CRBC News

Quiet Genius: How Grigori Perelman Solved the Poincaré Conjecture

On Nov. 11, 2002, Grigori "Grisha" Perelman posted the first of three papers on arXiv that completed the missing pieces of Richard Hamilton's Ricci-flow program and thereby proved the century-old Poincaré conjecture for three-dimensional manifolds. His work analyzed and controlled singularities under Ricci flow, allowing a finite surgery process that reduces the manifold to a sphere. The proof was vetted by the community—famously summarized in a 2006 work by John Morgan and Gang Tian—and Perelman declined major awards and largely withdrew from public life.

Quiet Genius: How Grigori Perelman Solved the Poincaré Conjecture

Quiet Genius: How Grigori Perelman Solved the Poincaré Conjecture

On Nov. 11, 2002, a reclusive mathematician in St. Petersburg posted a paper to the public mathematics server arXiv that would become the cornerstone of one of the most celebrated breakthroughs in modern mathematics.

Published under the name "Grisha Perelman" and titled "The entropy formula for the Ricci flow and its geometric applications," the paper was the first of three closely related works (2002–2003) that together completed a long-standing program to resolve the Poincaré conjecture.

What the conjecture says (in plain terms)

Henri Poincaré's conjecture concerns three-dimensional spaces (3-manifolds). Informally: if every closed loop on a 3D space can be continuously shrunk to a point without cutting the loop or tearing the space, then that space is, topologically, a 3-sphere. Proving this statement for 3D shapes was a central challenge in topology for much of the 20th century.

Ricci flow and the obstruction

In the 1980s, Richard Hamilton proposed using a geometric evolution called Ricci flow to smooth the curvature of a manifold over time. A helpful analogy—used by reporters and some mathematicians—is to think of Ricci flow like applying heat with a hair dryer to smooth wrinkles in shrink-wrap: the flow evens out curvature so shapes become more regular.

Ricci flow worked well in many cases, but difficult manifolds developed singularities—regions where curvature blows up and the evolution cannot continue. Topologists devised a controlled "surgery" procedure to cut out singular regions and keep flowing, but it remained unclear whether singularities could appear endlessly and prevent the process from terminating.

Perelman’s contribution

Perelman's papers introduced several new ideas and technical tools that closed the gap in Hamilton's program. He proved monotonicity formulas (notably an entropy-type functional) and a no-collapsing result for Ricci flow, and analyzed the structure of singularities in enough detail to show they reduce to simple, well-understood pieces (like spherical or cylindrical regions). This made it possible to perform a finite sequence of surgeries and continue the flow to a canonical end state, thereby establishing that the original manifold is a 3-sphere when the hypotheses are satisfied.

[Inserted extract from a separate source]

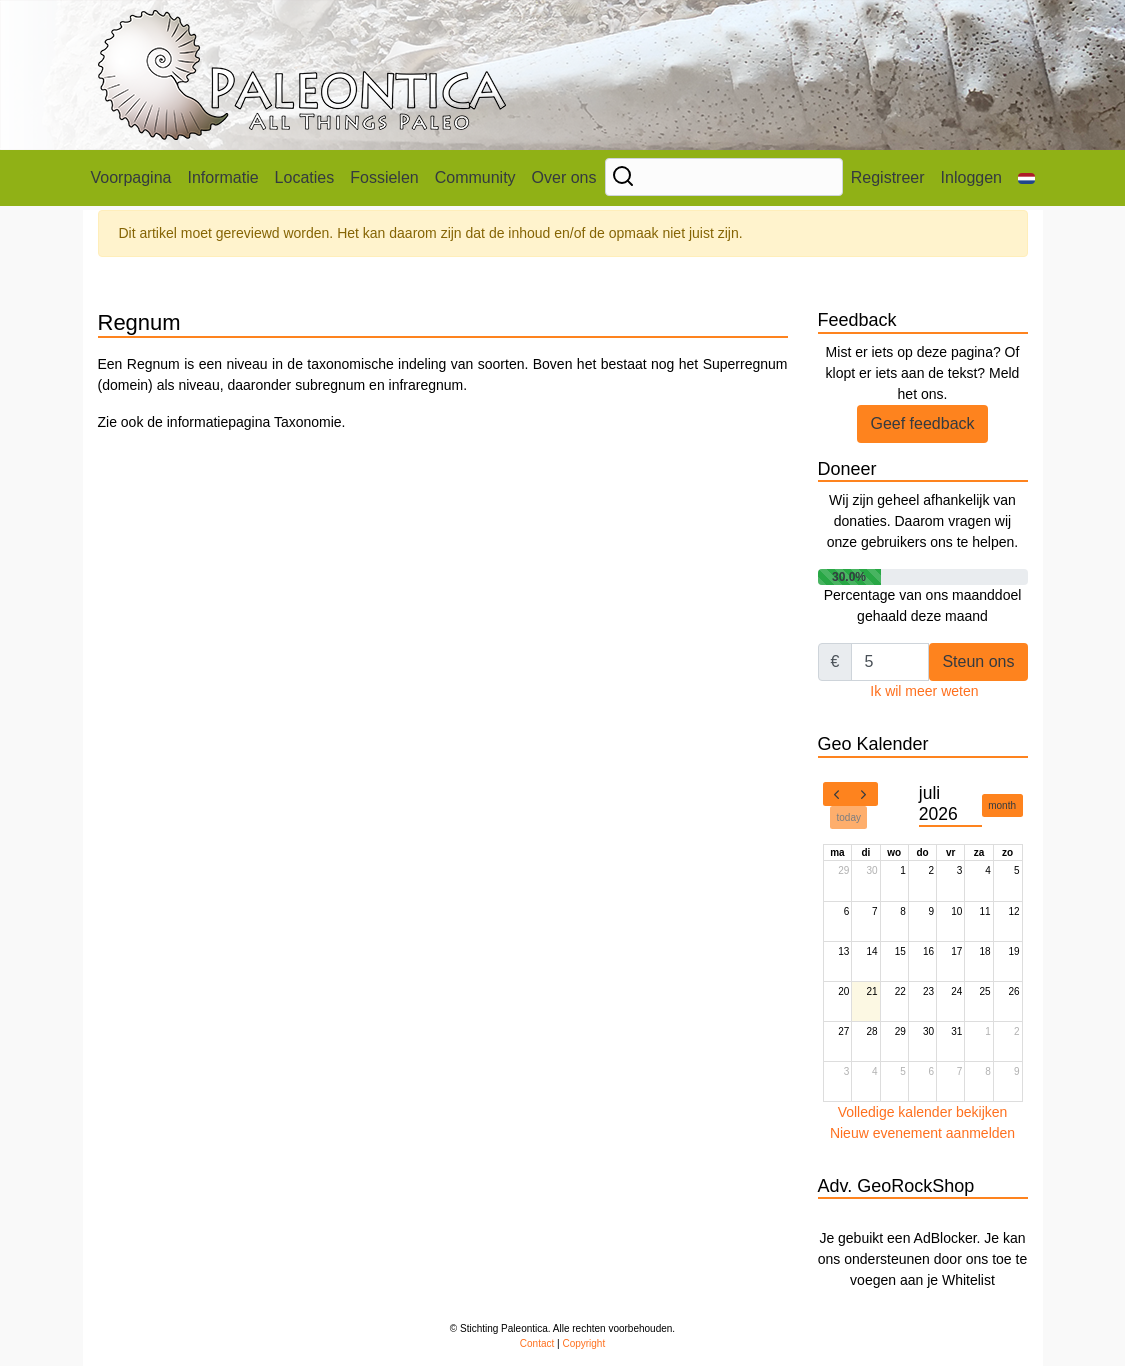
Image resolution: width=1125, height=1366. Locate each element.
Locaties (305, 177)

Perelman's arguments were original and highly technical; it took years for the geometry and topology community to check and formalize them. In 2006, John Morgan and Gang Tian published a 473-page work that clarified and completed parts of the verification, and the broader mathematical community accepted that Perelman's work, building on Hamilton's foundation, proved the Poincaré conjecture.

The man and the response

Grigori (Grisha) Perelman had spent the prior decade doing postdoctoral research at several institutions in the United States before returning to St. Petersburg in the mid-1990s and joining the Steklov Institute of Mathematics. Colleagues described him as intensely private, uninterested in money or acclaim, and fond of hiking and mushroom hunting. One biographical anecdote often repeated is his terse response to a reporter in 2010:

"You are disturbing me. I am picking mushrooms."

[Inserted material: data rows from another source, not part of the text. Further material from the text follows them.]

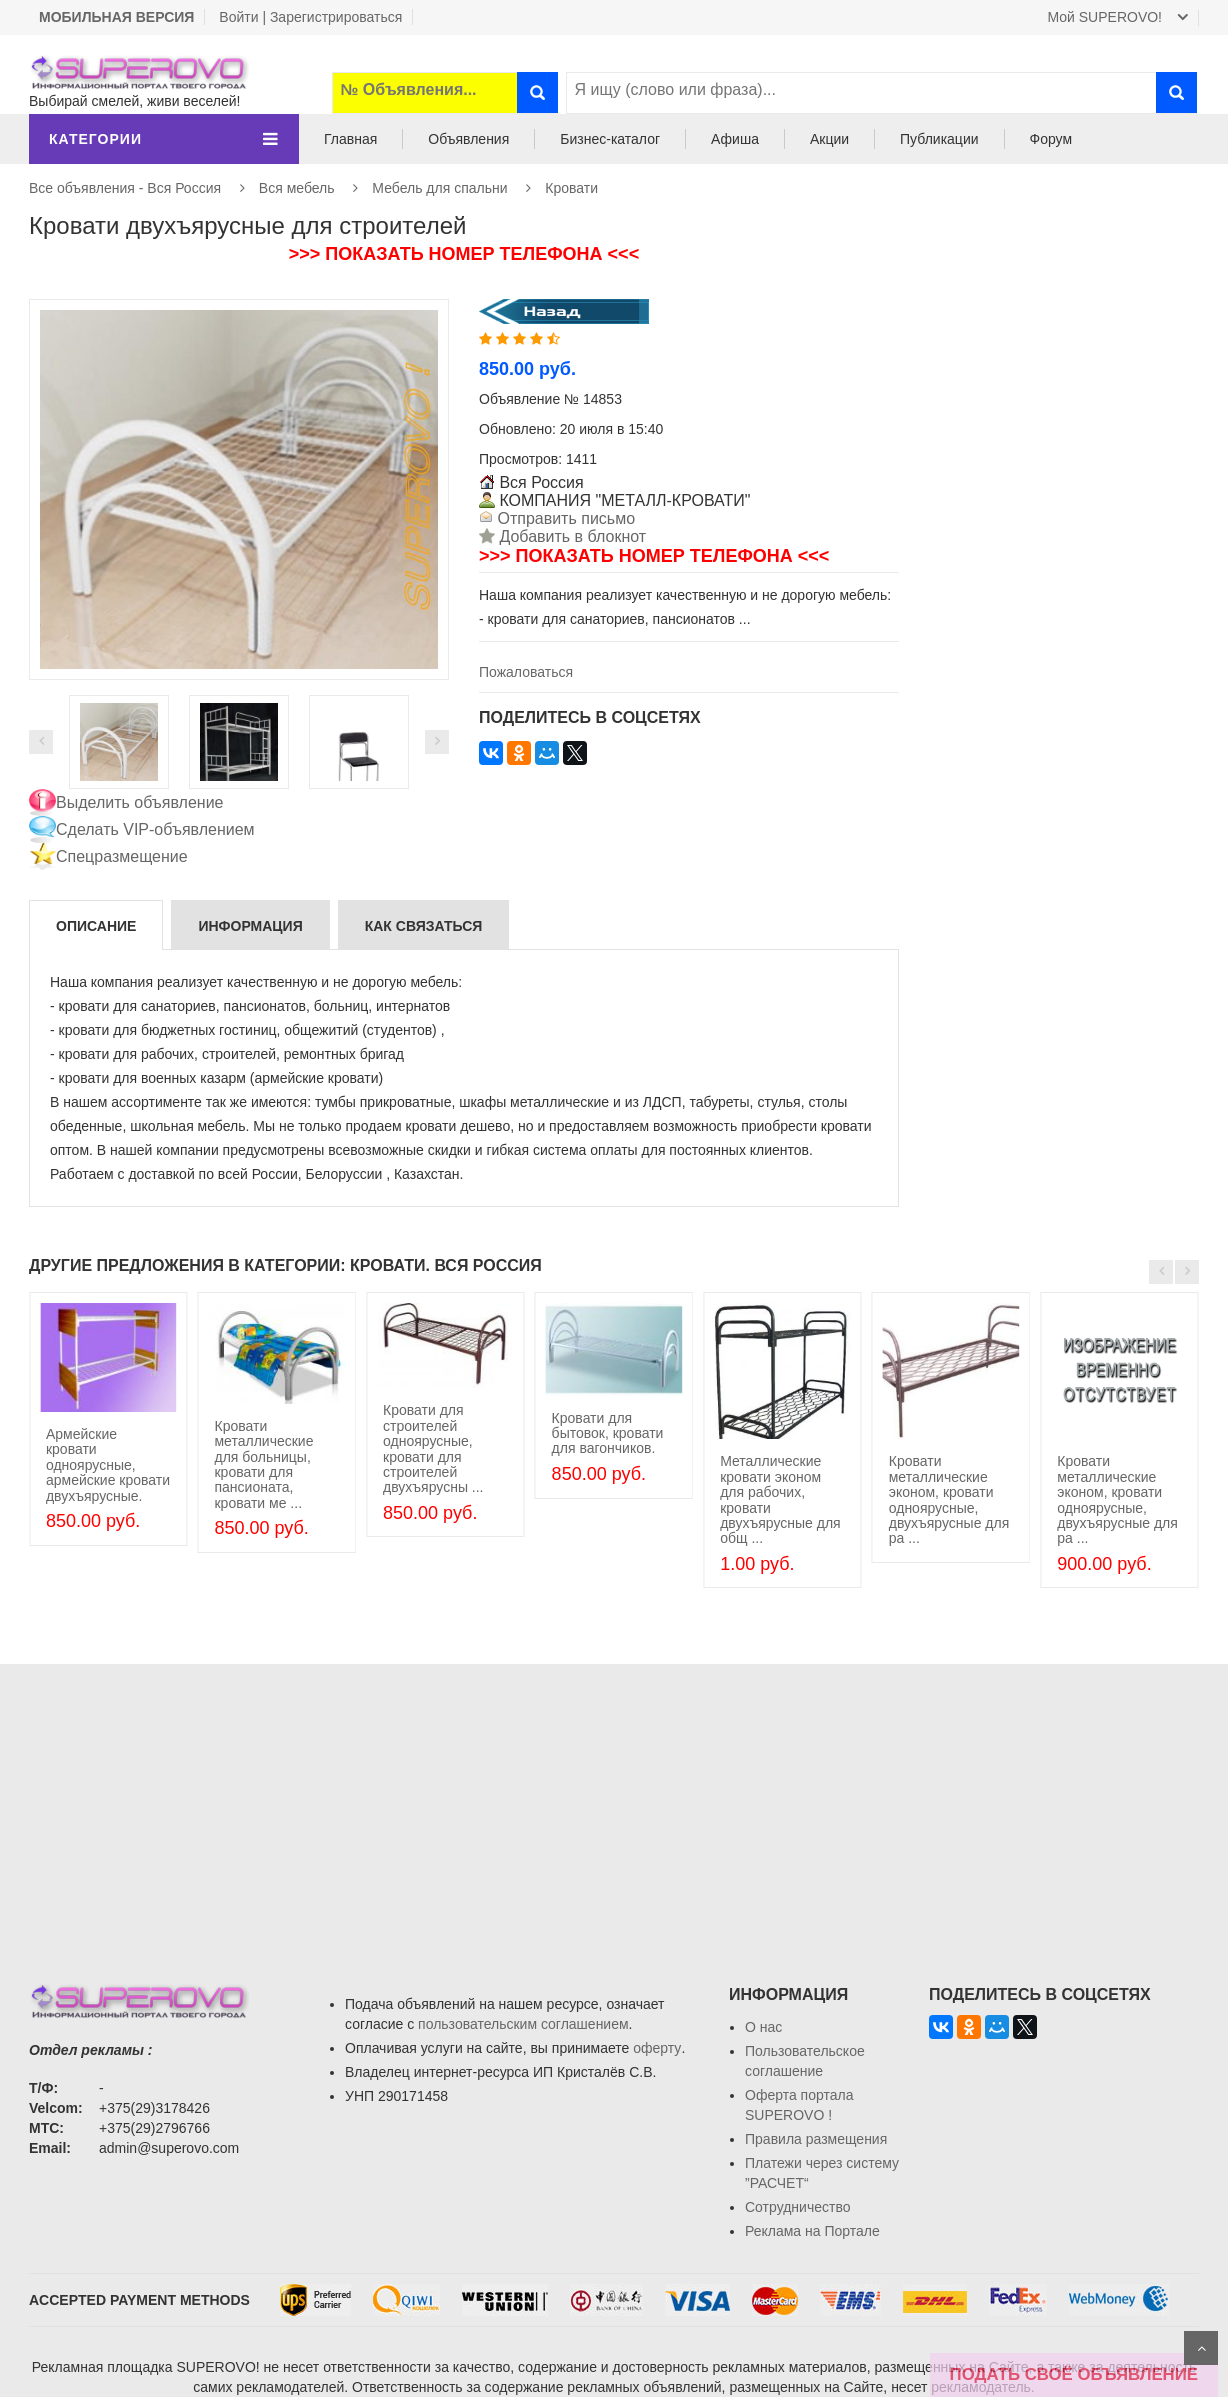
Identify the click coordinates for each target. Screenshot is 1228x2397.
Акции (829, 139)
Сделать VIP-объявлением (155, 829)
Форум (1051, 139)
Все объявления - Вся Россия (125, 188)
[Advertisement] (614, 1804)
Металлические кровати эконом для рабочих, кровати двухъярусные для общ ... (780, 1499)
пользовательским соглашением (523, 2024)
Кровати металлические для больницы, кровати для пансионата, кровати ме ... (263, 1464)
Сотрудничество (797, 2207)
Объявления (468, 139)
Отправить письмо (564, 518)
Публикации (939, 139)
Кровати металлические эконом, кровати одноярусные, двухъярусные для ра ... (949, 1499)
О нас (763, 2027)
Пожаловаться (526, 672)
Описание (96, 926)
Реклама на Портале (812, 2231)
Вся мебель (297, 188)
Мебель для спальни (439, 188)
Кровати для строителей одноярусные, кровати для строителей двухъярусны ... (433, 1448)
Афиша (735, 139)
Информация (250, 926)
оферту (657, 2048)
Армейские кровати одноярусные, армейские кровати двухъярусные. (108, 1465)
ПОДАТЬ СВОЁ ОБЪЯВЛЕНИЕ (1074, 2374)
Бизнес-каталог (610, 139)
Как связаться (424, 926)
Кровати (571, 188)
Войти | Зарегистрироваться (310, 17)
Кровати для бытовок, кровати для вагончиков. (608, 1433)
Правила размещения (816, 2139)
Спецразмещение (122, 856)
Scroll (1201, 2348)
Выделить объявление (140, 802)
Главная (350, 139)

In recognition of his proof, Perelman was offered the Fields Medal (2006) and the Clay Millennium Prize (the $1 million prize associated with the Poincaré problem). He declined these honors, reportedly citing objections about how credit for the resolution was being assigned. Perelman resigned from his Steklov position in 2005 and largely withdrew from public mathematical life.

Significance

The resolution of the Poincaré conjecture closed a century-old question and showcased a powerful synthesis of geometric analysis and topology. Perelman's work transformed the study of 3-manifolds and remains a landmark example of a deep, elegant solution emerging from modest, unassuming circumstances.

Timeline (brief): 1961 — Smale solves the higher-dimensional analogue; 1980s — Hamilton formulates Ricci flow program; Nov. 11, 2002 — Perelman posts first paper on arXiv; 2002–2003 — two more Perelman papers and talks; 2006 — Morgan & Tian publish extensive verification; mid-2000s — Perelman declines major prizes and retreats from public life.